Internal solitary waves shoaling onto a shelf: Comparisons of weakly-nonlinear and fully nonlinear models for hyperbolic-tangent stratifications

•We study the evolution of shoaling internal solitary waves.•We used hyperbolic-tangent stratifications with thin pycnocline.•We did high resolution numerical simulations of full equations.•We compared results with predictions of weakly-nonlinear models.•The cubic RLW equation and a version of the Gardner equation gave best results.

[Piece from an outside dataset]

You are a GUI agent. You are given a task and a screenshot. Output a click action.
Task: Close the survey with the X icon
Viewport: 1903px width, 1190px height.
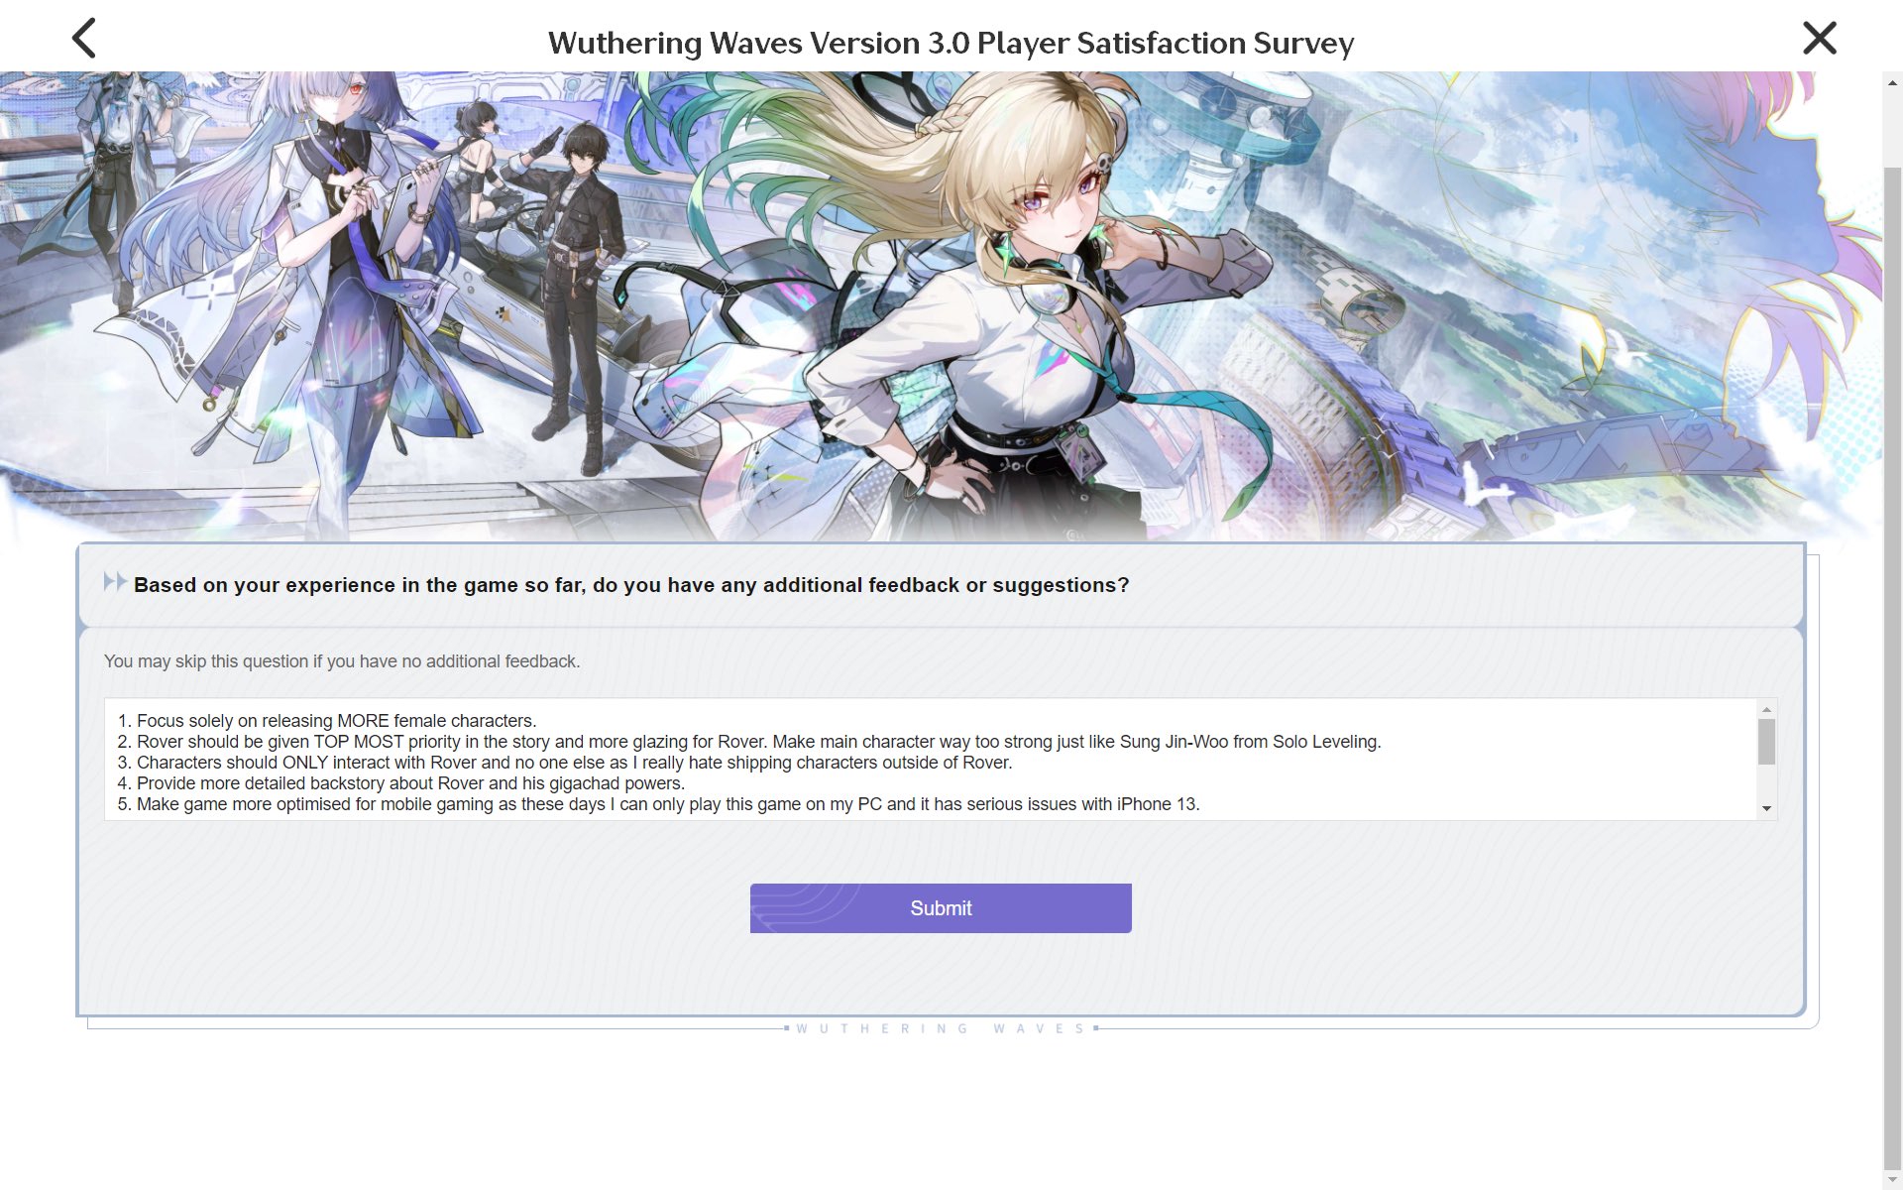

In this study the evolution of internal solitary waves shoaling onto a shelf is considered. The results of high resolution two-dimensional numerical simulations of the incompressible Euler equations are compared with the predictions of several weakly-nonlinear shoaling models of the Korteweg–de Vries family including the Gardner equation and the cubic regularized long wave (or Benjamin–Bona–Mahoney) equation. Wave models in both physical x–t space and in s–x space are considered where s is a commonly used characteristic time variable. The effects of rotation, background currents and damping are ignored. The Boussinesq and rigid lid approximations are also used. The shoaling internal solitary waves generally fission into several waves. Reflected waves are negligible in the cases considered here. Several hyperbolic tangent stratifications are considered with and without a critical point. Among the equations in x–t space the cubic regularized long wave equation gives the best predictions. The Gardner equation in s–x space gives the best predictions of the shape of the leading waves on the shelf, but for many stratifications it predicts a propagation speed that is too large.